Suara Karya

Pantun Akhirnya Ditetapkan sebagai Warisan Budaya Dunia Takbenda

JAKARTA (Suara Karya): Badan dunia untuk pendidikan dan kebudayaan (Unesco) menetapkan tradisi pantun sebagai warisan budaya dunia tak benda. Penetapan itu setelah sidang Unesco sesi ke-15 Intergovernmental Committee for the Safeguarding of the Intangible Cultural Heritage di Paris, Prancis pada 17 Desember 2020.

“Kami minta masyarakat bersatu padu melestarikan pantun, agar tradisi itu tidak hilang ditelan zaman,” kata Dirjen Kebudayaan, Kementerian Pendidikan dan Kebudayaan (Kemdikbud), Hilmar Farid dalam taklimat media yang digelar secara virtual, Jumat (18/12/2020).

Upaya lain yang dilakukan pemerintah, lanjut Hilmar, pihaknya akan giat mengajak sanggar-sanggar budaya untuk menumbuhkembangkan tradisi pantun, menyiapkan bahan ajar untuk guru agar peserta didik tertarik belajar tentang pantun.

“Kami akan buat sejumlah acara untuk memasyaratkan pantun dalam kehidupan sehari-hari. Termasuk pemberian penghargaan untuk mereka yang mendedikasikan hidupnya untuk melestarikan pantun,” tuturnya.

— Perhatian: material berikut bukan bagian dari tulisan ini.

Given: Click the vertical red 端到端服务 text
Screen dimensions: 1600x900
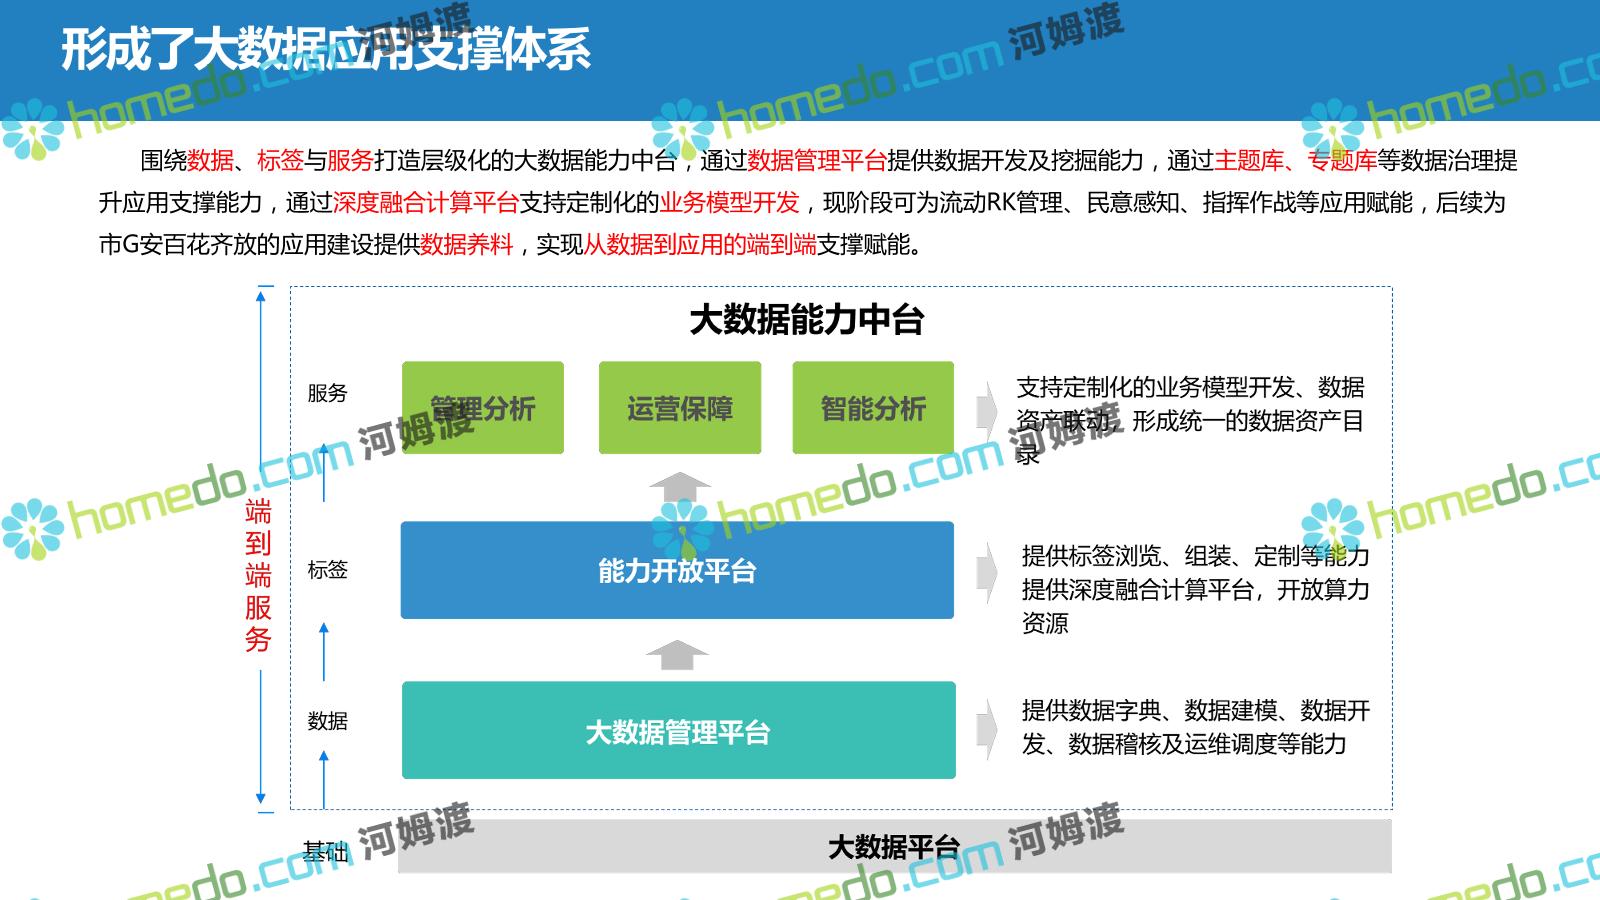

Sebagai informasi, nominasi pantun diajukan secara bersama oleh Indonesia dan Malaysia. Tradisi itu merupakan budaya Indonesia ke-11 yang diakui oleh Unesco. Sebelumnya, Pencak Silat diinskripsi sebagai Warisan Budaya Takbenda pada 12 Desember 2019.

Unesco menilai pantun memiliki arti penting bagi masyarakat Melayu tak hanya sebagai alat komunikasi sosial, tetapi juga kaya akan nilai-nilai yang menjadi panduan moral. Pesan yang disampaikan lewat pantun umumnya menekankan keseimbangan dan harmoni hubungan antarmanusia.

“Pantun menyediakan wadah untuk menuangkan ide-ide, menghibur atau berkomunikasi antarmanusia.tanpa membedakan ras, kebangsaan atau agama. Tradisi Pantun mendorong rasa saling hormat antarkomunitas, kelompok dan individu,” katanya.

Bagi Indonesia, lanjut Hilmar Farid, keberhasilan penetapan pantun sebagai Warisan Budaya Takbenda tak lepas dari keterlibatan aktif berbagai pemangku kepentingan, mulai dari pemerintah pusat, pemerintah daerah hingga berbagai komunitas terkait.

Komunitas itu, disebutkan Hilmar, antara lain Asosiasi Tradisi Lisan (ATL), Lembaga Adat Melayu, Komunitas Joget Dangdung Morro, Komunitas Joget Dangdung Sungai Enam, Komunitas Gazal Pulau Penyengat, Sanggar Teater Warisan Mak Yong Kampung Kijang Keke, serta sejumlah individu dan pemantun Indonesia.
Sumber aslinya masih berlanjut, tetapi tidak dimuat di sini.